__Excerpt provided__.
· · ·
And so when it says to keep the month of Aviv, this is not a reference to a name of a month. Chodesh Ha’Aviv is not the name of a month. Aviv, when you see the word — Aviv is a description of a state of barley, and barley in the field. And it’s not quite ready to be harvested – it’s not ripe yet. But it is in a certain state – ready, you know, getting ready to be to be harvested. Or actually, it is ready. And so when it is, it’s Aviv. And the justification — how do we know this? It’s because when it talks about the plague of hail in the book of Exodus, it talks about how the barley was not yet Aviv. So it wasn’t destroyed when the plague of the hail came. So Aviv is not a description, it’s not a month, it’s not a name of a month, it’s a description of a state of barley.
This Hebrew verse here, I was discussing the Omer of the first wheat at Shavuot that is offered at that period in time – again, this is agricultural. And then of course, Pri Etz Hadar, which is a reference to etrogim, which have to be brought at Sukkot. So because the harvest of fruit is associated with Sukkot, what we have here is that the Torah festivals are in fact agricultural festivals.
Okay, so but we have again this problem – the Jewish calendar has to be solar in the sense that it’s a seasonal calendar, it’s an agricultural calendar. But a tropical year does not divide into an integer number of synodic months. What is a synodic month? The synodic month, as I said before, is the phase month. It’s the time from successive phases. So a new moon to a new moon. So if you’re trying to create a calendar that’s both a solar year, and also has these lunar months within it, if you get 12 months, you’re only going to get up to 354 days on average. And so you’re going to fall short. And that’s why, when Judy’s talking about why, if Rosh Hashanah always falls on the first of Tishrei, why is it always changing? It’s because if you’re reckoning 12 lunations, you’re going to fall short of 365 days. And so it will slowly come back to you within any kind of solar calendar, like the Gregorian calendar, which is sort of the official day. And as I said, it’s short of a tropical year by about 11 days – 10.8 days.
So that’s the problem – what are the potential solutions? Well, one potential solution is to just have a solar calendar with fixed months. And there are examples in ancient times. So for instance, the Ancient Egyptian calendar is a well-known solar calendar from ancient times that consists of 12 months of exactly 30 days, to get 360 days. And then to bring it up to 365, you just throw in an additional five epochal […] days that are not associated with any particular month, and you get 365 days. And then it’s essentially a solar calendar.
Now of course, it’s not quite the length of a tropical year. So the Egyptian calendar was famous in ancient times, and even modern times, for slowly slipping through the seasons, like the Muslim calendar, just not quite as seriously. But yeah, that’s one potential solution to this problem. It was more or less stable.
Then you also have the Julian/Gregorian calendar, which, with the exception of the leap day that is given in February, it also has a calendar largely of fixed months that do not change from year to year. But there’s another solution: the lunar-solar calendar solution, which makes use of what I’m calling the Babylonian cycle, but is also known as the Metonic cycle, from the name Meton of Athens, who introduced it into the Athenian calendar in the year 432 BCE. And the Metonic cycle of the Babylonian cycle is based on the fact that if you have 19 tropical years – so those are the seasonal years I’m talking about, the tropical years are the seasonal years, the length of year that it takes to go from one vernal equinox to another, from one beginning of Spring to another, in the Northern Hemisphere, at least – if you take that, 19 years, that’s about 6939 days plus some change. And if you have 235 synodic months, again, that being the month from New Moon to New Moon – if you take those 235 synodic months, you get about the same number of days, it’s just off by a little that really amounts to about one additional day every 218 years. So it’s not too bad. But what it results in is a rule that if you have seven additional synodic months every 19 tropical years, you’ll only end up with this difference of two hours. And like I said, that amounts to about one day every 218 years.
· · ·
__Data shown__.
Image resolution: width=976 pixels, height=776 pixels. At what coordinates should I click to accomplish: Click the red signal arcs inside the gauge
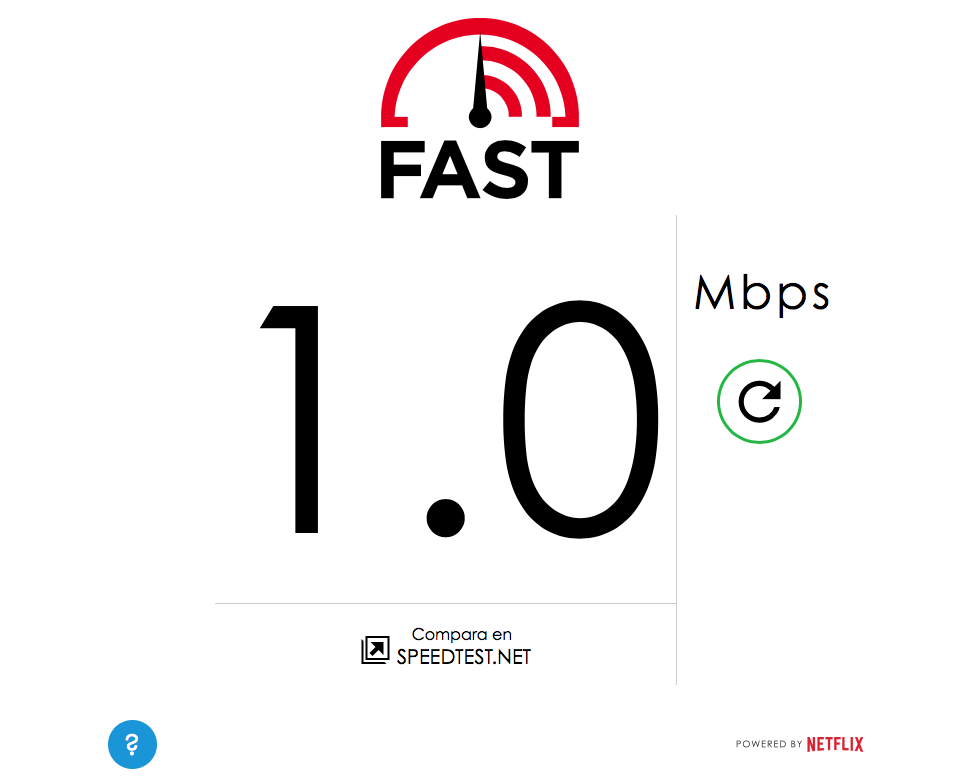(x=520, y=84)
· · ·
__The exercise__. According to the calendar transcript, why does the date of Rosh Hashanah keep changing even though the holiday always falls on the first of Tishrei? Answer in one to three sentences. The material has no connection to the calendar transcript.

__Solved problem__. A year of 12 lunar months comes to only about 354 days on average, which falls short of a 365-day year. Because that reckoning is about 11 days (10.8 days) shorter than a tropical year, the holiday's date shifts against a solar calendar such as the Gregorian calendar.